Three days before the election on Nov. 3, a South Bay engineer ran 16 miles in the streets of San Jose, Campbell, and Cupertino on Saturday, Oct. 31, to draw the public’s attention to what he says is the unfairness of Prop 16.
South Bay engineer Ming Cheng started the day by joining a small rally at the corner of Blossom Hill Road and Almaden Expressway in San Jose, where they waved “No on Prop 16” signs to passing traffic. A runner for years, Cheng decided to run in the sidewalks to make his voice more visible along Silicon Valley’s busy streets.
“As far as education is concerned, Prop 16 would create more hurdles for children from poor families who want to build a good future for themselves through hard work, because they are judged not by merit but by their skin color,” he said. “Preferential treatment based on race is inherently unfair, and runs against the principles this country is built on.”
Prop 16 would repeal Prop 209, a 1996 constitutional amendment that bans preferential treatment on the basis of race and gender in public college admissions and government hiring and contracting.
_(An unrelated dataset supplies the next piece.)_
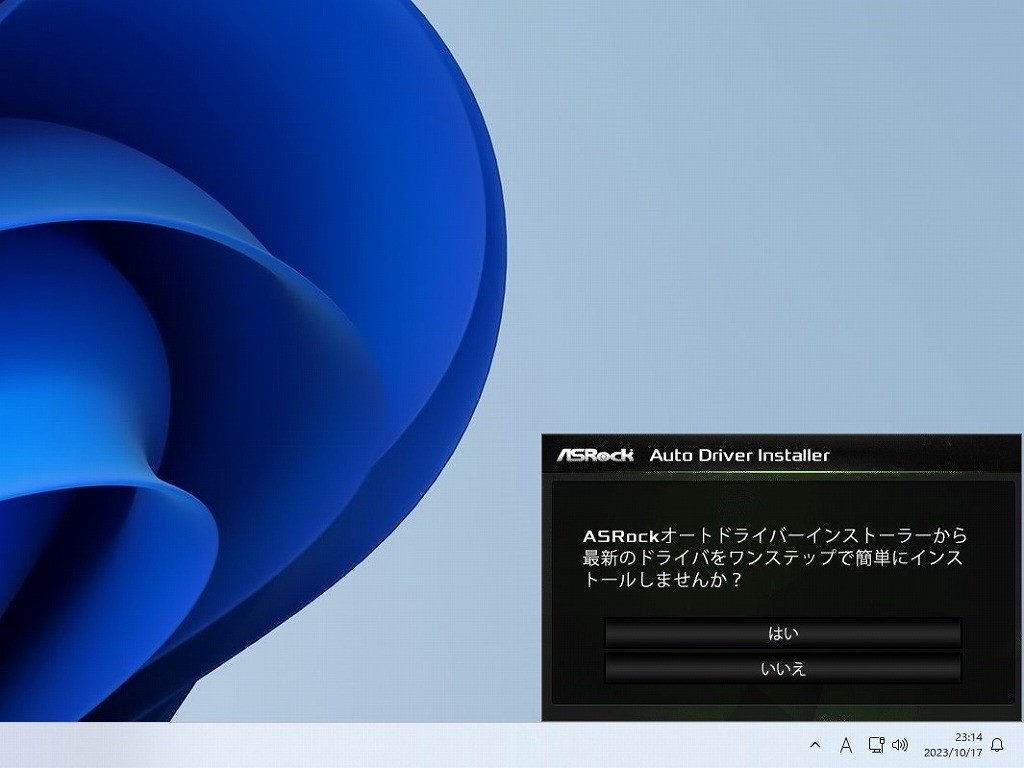Click the 23:14 clock time
Screen dimensions: 1024x768
click(x=968, y=737)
The initiative is sinking in consecutive polls by the California Public Policy Institute. Fifty percent of likely Californian voters oppose Prop 16, 37 percent support it, and 12 percent are undecided, according to the organization’s October poll. Forty-seven percent of likely voters said no, 31 percent said yes, and 22 percent were undecided in the September poll.
Carrying a big “No on Prop 16” flag and an American flag, Cheng jogged through bustling business districts of the South Bay. He believed the majority of the voters agreed with him, waving to him and honking from their cars, or giving him a thumbs up from their homes by the street. Sometimes people stopped and told him they were against Prop 16 too.
“The run was totally rewarding,” he said. “It was a great way to make a statement. I am proud of this country. We can express ourselves in any way we like.”
Cheng was awarded “the Presidential Lifetime Achievement Award” in 2016 for his community service. He volunteered for years at veteran hospitals.